• _Source excerpt_
# The trike is FINISHED!!



## Keyt427 (Nov 8, 2011)

Here it is. My first restoration project is DONE!! It was a long process but I finally finished it!!! Without a sandblaster it took me a long time. The tires aren't perfect because I should have purchased new ones, but I wanted it all original despite several broken spots. The handlebars were terrible rust problems but I used hammered paint and they look almost like new!

The before pics are posted in an album here.


----------



## ridingtoy (Nov 9, 2011)

Beautiful job and amazing transformation from what you started with.  Those tires look pretty good to me. That was pretty fast work, much faster than compared to the turtle's speed I do restoration work at.

Dave


----------



## bricycle (Nov 9, 2011)

It looks great!


----------



## rideahiggins (Nov 9, 2011)

*Trike*

Looks good, but it appears you have the fork brackets on backwards.


----------



## fordsnake (Nov 9, 2011)

> it appears you have the fork brackets on backwards.



Wow! Good eyes...I had to go back and look at your before pics and rideahiggins is right!


----------



## fordsnake (Nov 9, 2011)

Great job!


----------



## island schwinn (Nov 10, 2011)

real nice work.it inspires me to get going on my 29 skippy racer.


----------



## Keyt427 (Nov 12, 2011)

*Huh?*

When you say fork brakets, where do you mean? This is all new to me. I hooked it up the way I found it in the barn. I did turn it a different way but the holes didn't line up and the handlebars were crooked, then I realized it was the other way. I already gave it to my friend and it works but I'm still curious where you mean?

Thanks for all the compliments. I could have done a lot better if I had a sand blaster. I had to use hammered paint to cover stuff up on the handlebars. I probably should have replaced the tires because parts of them were cracked so the paint job isn't perfect. But my friend didn't care, she was thrilled with it!!


----------



## rideahiggins (Nov 13, 2011)

*Fork brakets*

The silver peice between the forks that hold it to the frame. they should be turned around so the forks sit in front of the head tube not behind as they do now.


----------



## fordsnake (Nov 13, 2011)

A side by side photo comparison clearly illustrates the difference. Regardless, nice job!


----------



## Keyt427 (Nov 13, 2011)

*Ohh*

Ohh I got it! Oops! Well it seems to work the way it is, but probably explains why the handlebars seem too close to the seat. When I get back over there maybe I can fix it. Thanks for pointing that out! Live and learn lol


----------

• _Provided material_
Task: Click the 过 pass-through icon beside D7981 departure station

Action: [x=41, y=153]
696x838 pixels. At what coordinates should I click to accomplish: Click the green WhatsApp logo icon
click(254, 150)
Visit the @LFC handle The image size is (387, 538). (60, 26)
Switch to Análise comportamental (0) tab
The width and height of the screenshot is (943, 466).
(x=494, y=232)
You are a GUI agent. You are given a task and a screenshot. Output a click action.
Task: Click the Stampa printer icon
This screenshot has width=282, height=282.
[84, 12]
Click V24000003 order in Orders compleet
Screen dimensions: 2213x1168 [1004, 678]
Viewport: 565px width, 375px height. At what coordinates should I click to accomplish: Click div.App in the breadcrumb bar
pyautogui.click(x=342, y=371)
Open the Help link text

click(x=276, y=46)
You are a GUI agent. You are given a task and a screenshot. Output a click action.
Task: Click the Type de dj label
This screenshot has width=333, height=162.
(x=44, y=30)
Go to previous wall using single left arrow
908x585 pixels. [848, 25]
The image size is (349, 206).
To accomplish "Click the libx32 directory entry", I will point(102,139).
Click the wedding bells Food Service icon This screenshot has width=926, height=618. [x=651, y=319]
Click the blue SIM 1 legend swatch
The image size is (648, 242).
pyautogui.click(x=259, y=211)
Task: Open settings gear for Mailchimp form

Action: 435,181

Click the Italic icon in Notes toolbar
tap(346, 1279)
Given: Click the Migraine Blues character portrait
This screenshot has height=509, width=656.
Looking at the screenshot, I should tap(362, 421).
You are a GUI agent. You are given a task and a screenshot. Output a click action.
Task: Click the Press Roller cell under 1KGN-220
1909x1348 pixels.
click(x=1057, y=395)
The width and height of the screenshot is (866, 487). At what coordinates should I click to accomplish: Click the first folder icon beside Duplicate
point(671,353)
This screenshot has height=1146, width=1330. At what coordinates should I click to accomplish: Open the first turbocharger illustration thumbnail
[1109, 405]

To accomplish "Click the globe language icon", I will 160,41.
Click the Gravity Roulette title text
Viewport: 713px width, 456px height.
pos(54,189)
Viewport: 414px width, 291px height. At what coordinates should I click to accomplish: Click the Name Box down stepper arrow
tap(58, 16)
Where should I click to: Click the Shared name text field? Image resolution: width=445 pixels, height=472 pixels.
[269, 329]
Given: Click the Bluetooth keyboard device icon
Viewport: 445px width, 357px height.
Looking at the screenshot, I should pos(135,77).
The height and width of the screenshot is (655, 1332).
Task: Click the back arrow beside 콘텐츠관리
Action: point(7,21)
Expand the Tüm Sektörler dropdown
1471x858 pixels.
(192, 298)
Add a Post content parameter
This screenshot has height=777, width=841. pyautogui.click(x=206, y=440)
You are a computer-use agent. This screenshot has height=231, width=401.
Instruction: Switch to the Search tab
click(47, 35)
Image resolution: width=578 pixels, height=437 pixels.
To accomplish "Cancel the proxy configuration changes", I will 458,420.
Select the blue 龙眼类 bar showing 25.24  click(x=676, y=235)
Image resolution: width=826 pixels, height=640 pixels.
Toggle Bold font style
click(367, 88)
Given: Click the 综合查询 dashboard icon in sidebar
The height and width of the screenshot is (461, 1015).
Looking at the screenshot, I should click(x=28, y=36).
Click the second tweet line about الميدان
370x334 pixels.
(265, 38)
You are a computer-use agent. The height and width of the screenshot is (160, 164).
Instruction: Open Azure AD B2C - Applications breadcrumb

• _What you are asked to do_
Summarize the trike restoration thread in two sentences.

• _Answer for the task_
Keyt427 finished a first restoration project, a trike, without a sandblaster, kept the original tires despite broken spots, and used hammered paint on the rusty handlebars, and other members praised the work. rideahiggins noticed that the fork brackets were on backwards and said the forks should sit in front of the head tube, and Keyt427, who had already given the trike to a friend, understood the mistake, said it probably explained why the handlebars seemed too close to the seat, and said it might be fixed later.